The Buster’s restaurants in Dundee, Newcastle and Manchester closed last year with the loss of 150 jobs. No buyer was found and the assets of the business are now being sold off at rock-bottom prices. The creditors have virtually no chance of getting their money back.

One of them is Andrew Nicoll, whose Dundee architects firm carried out work on the restaurants. “We have lost tens of thousands of pounds and I don’t think our chances of recovering any of it are very good. This is not some small trader who has experienced bad luck. This is a wealthy businessman who has decided to pull the plug on one of his companies. It is not good practice and the law should be tightened up to plug these loopholes.”

It is not the first time misfortune has struck Johnston. A shop-fitting business firm he owned, lBS Ltd, was wound up in 1996 with debts of £600,000. Jim Fyffe was one of Johnston’s creditors.

“I had a firm which made suspended ceilings. We did work for him in one of his cinemas and he took us for £21,000 when lBS folded. I never got a penny.”
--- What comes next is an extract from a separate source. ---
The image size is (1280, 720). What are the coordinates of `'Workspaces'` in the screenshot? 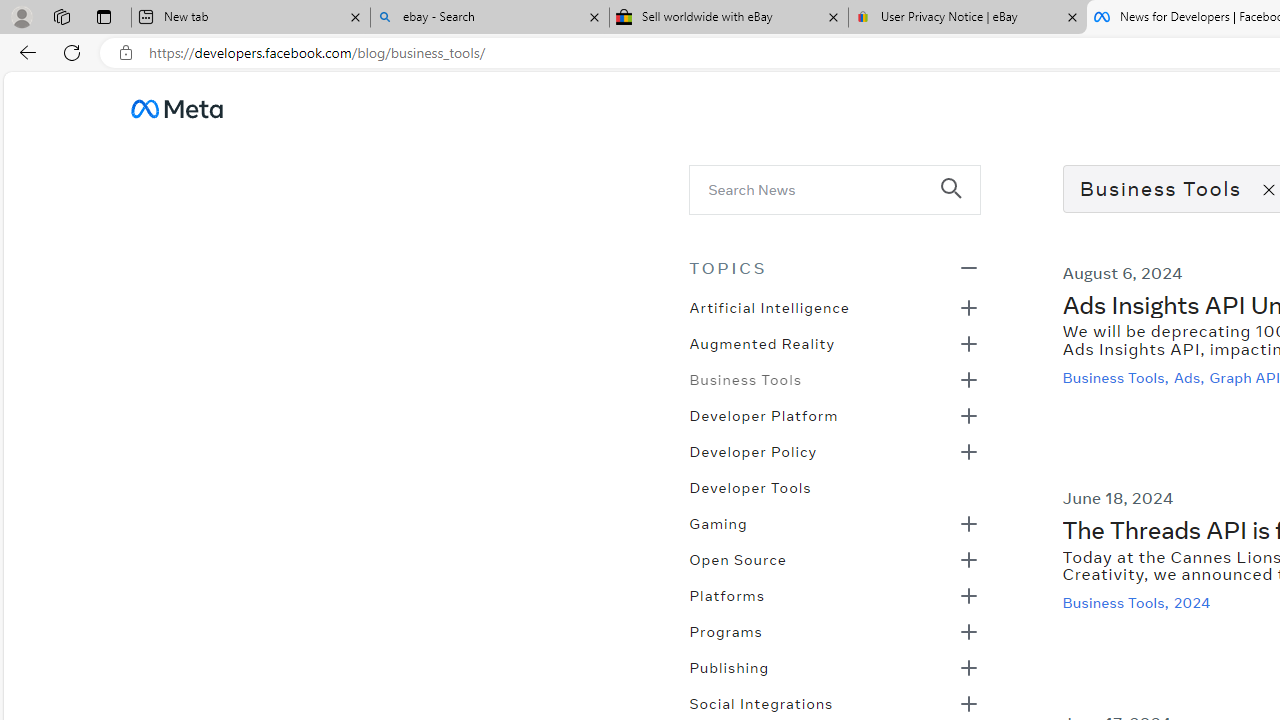 It's located at (61, 16).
The first restaurant opened in Stacks leisure park in Dundee on the former site of Camperdown jute works, which Johnston transformed into a housing and leisure complex. It was that deal which created him an estimated £14m fortune and all the trappings of wealth. He has his own aeroplane and a fleet of expensive cars, including a £450,000 Ferrari.

His company has persuaded the Carnoustie Golf Links Management Committee to surrender its famous ‘Craw’s Nest’ logo and the title Carnoustie Golf Links as part of the contract to build the 85-bedroom hotel, which will double as the clubhouse.

So Johnston will be able to market the logo worldwide, taking advantage of the massive exposure the Open Championship will bestow.

He will also receive £75,000 a year from the committee for rental of office premises within the hotel - despite the fact that the golf club made a donation of £300,000 towards the cost of building the hotel.

Meanwhile, Lord Fraser, who became a non-executive director of the hotel last year, was not perturbed by the news. “I don’t actually see that there is any question over the viability of the hotel and there not being enough money to complete it.”

When Scotland on Sunday attempted to contact Mr Johnston there was no response to our phone calls and no-one was at home when we visited his new £250,000 bungalow on the outskirts of Dundee.